# `word2vec`
Feature extraction is done via `word2vec`. `word2vec` model is trained from scratch with both labeled and unlabeled train data.

Submission accuracy (average): `0.83104`  
Submission accuracy (clustering): `0.80764`

Download necessary NLTK files:
* `stopwords`: Stopwords Corpus
* `wordnet`: WordNet
* `punkt`: Punkt Tokenizer Models

In [1]:
%%script false
import nltk
nltk.download('stopwords')
nltk.download('wordnet')
nltk.donwload('punkt')

In [26]:
import numpy as np
import pandas as pd
import nltk
import re
from bs4 import BeautifulSoup
from nltk.corpus import stopwords
from gensim.models import word2vec
from sklearn.ensemble import RandomForestClassifier
from sklearn.cluster import KMeans
from os.path import join
from tqdm import tqdm

Since `word2vec` is unsupervised, we can use the unlabeled training data here.

In [2]:
src = 'data'
df_labeled_train = pd.read_csv(join(src, 'labeledTrainData.tsv'), sep='\t')
df_unlabeled_train = pd.read_csv(join(src, 'unlabeledTrainData.tsv'), sep='\t', quoting=3)
df_test = pd.read_csv(join(src, 'testData.tsv'), sep='\t')
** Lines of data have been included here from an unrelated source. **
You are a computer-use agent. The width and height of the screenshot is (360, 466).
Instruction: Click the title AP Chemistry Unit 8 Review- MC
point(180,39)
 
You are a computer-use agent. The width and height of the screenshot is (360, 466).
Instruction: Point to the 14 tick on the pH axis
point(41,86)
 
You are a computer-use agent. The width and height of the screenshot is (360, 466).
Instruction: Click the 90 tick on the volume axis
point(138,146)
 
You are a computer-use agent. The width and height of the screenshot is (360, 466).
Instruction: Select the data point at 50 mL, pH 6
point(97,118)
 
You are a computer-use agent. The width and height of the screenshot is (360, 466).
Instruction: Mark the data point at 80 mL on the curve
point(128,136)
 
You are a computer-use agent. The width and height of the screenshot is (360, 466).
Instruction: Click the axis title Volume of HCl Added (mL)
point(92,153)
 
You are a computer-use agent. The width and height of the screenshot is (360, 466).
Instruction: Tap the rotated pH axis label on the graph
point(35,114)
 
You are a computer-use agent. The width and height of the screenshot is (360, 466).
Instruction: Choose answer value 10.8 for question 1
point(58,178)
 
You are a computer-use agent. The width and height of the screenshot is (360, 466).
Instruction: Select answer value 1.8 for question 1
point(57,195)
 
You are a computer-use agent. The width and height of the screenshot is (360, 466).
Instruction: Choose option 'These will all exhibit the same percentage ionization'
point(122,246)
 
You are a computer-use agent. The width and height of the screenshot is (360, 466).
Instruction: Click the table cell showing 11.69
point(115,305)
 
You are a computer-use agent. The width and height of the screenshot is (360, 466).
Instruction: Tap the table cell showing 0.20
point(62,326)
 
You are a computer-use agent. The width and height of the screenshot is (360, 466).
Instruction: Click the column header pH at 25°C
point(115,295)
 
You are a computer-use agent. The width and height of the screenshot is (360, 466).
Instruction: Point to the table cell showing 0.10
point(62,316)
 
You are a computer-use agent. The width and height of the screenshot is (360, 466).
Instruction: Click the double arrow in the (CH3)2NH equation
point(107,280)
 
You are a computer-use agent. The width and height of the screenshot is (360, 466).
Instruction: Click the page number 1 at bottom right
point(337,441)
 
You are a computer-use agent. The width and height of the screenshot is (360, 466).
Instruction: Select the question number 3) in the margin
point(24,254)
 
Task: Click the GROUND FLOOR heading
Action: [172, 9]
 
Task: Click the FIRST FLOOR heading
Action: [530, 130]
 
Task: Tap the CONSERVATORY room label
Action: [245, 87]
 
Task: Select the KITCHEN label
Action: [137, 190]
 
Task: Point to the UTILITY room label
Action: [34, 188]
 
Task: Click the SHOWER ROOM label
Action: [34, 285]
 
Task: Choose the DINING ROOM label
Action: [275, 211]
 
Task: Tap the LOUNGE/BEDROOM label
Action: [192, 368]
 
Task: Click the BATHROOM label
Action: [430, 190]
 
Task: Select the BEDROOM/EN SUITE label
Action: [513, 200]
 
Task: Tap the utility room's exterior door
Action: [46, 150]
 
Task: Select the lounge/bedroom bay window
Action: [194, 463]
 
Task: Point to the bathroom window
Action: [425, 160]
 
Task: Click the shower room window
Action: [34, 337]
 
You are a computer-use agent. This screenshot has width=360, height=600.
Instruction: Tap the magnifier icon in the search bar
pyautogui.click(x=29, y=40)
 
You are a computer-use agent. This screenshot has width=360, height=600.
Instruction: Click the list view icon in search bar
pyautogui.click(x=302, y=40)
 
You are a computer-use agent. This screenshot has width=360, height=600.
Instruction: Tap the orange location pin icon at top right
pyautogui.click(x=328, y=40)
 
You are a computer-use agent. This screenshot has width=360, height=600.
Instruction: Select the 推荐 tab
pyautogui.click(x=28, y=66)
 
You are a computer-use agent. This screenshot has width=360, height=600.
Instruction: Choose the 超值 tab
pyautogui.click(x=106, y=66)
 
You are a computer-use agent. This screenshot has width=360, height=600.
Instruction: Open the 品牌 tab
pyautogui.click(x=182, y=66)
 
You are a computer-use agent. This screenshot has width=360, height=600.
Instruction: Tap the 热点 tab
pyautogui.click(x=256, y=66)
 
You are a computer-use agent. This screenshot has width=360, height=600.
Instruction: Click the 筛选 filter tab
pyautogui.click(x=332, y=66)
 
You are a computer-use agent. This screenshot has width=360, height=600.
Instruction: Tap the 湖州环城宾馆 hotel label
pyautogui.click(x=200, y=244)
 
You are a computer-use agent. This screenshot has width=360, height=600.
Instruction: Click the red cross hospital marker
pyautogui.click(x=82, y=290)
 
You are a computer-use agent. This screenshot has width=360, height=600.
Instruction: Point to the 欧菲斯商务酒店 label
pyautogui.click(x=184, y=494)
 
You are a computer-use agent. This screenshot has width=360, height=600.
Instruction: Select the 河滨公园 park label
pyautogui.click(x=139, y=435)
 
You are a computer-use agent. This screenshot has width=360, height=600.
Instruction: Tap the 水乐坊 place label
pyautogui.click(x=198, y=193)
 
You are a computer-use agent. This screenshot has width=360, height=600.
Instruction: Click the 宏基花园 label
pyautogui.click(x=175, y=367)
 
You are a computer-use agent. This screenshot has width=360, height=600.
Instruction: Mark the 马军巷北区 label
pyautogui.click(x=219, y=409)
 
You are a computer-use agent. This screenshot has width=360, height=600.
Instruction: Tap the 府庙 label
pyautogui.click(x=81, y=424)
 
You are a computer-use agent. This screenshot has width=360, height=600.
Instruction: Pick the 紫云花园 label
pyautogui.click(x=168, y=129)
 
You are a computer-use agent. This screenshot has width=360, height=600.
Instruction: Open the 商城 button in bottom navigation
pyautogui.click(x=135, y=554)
df_labeled_train.shape, df_unlabeled_train.shape, df_test.shape

((25000, 3), (50000, 2), (25000, 2))

## Data cleaning
We clean the data similarly to how it was done previously. However, we avoid removing numbers and stop words. We also leave each sentence as a list of words, instead of an entire string.

In [41]:
stopwords = set(stopwords.words('english'))

def clean_sentence(sentence, remove_stopwords):
    removed_markup = BeautifulSoup(sentence, 'html.parser').get_text()
    removed_punctuation = re.sub(r'[^a-zA-Z0-9]', ' ', removed_markup)
    tokens = removed_punctuation.lower().split()
    if remove_stopwords:
        tokens = [t for t in tokens if t not in stopwords]
    return tokens

`word2vec` expects single sentences, each one as a list of words. In order to split a paragraph into sentences, we use NLTK's `punkt` tokenizer.

In [4]:
tokenizer = nltk.data.load('tokenizers/punkt/english.pickle')
tokenizer

<nltk.tokenize.punkt.PunktSentenceTokenizer at 0x2239d065748>

In [5]:
def review_to_sentences(review, remove_stopwords):
    raw_sentences = tokenizer.tokenize(review.strip())
    return [clean_sentence(sentence, remove_stopwords) for sentence in raw_sentences if len(sentence) > 0]

In [6]:
sentences = []
[sentences.extend(review_to_sentences(review, remove_stopwords=False)) for review in tqdm(df_labeled_train['review'])]
[sentences.extend(review_to_sentences(review, remove_stopwords=False)) for review in tqdm(df_unlabeled_train['review'])];

  ' Beautiful Soup.' % markup)
  ' Beautiful Soup.' % markup)
  ' that document to Beautiful Soup.' % decoded_markup
100%|███████████████████████████████████████████████████████████████████████████| 25000/25000 [00:43<00:00, 571.67it/s]
  ' that document to Beautiful Soup.' % decoded_markup
  ' that document to Beautiful Soup.' % decoded_markup
  ' Beautiful Soup.' % markup)
  ' Beautiful Soup.' % markup)
  ' that document to Beautiful Soup.' % decoded_markup
  ' Beautiful Soup.' % markup)
  ' that document to Beautiful Soup.' % decoded_markup
  ' Beautiful Soup.' % markup)
  ' that document to Beautiful Soup.' % decoded_markup
100%|███████████████████████████████████████████████████████████████████████████| 50000/50000 [01:27<00:00, 568.33it/s]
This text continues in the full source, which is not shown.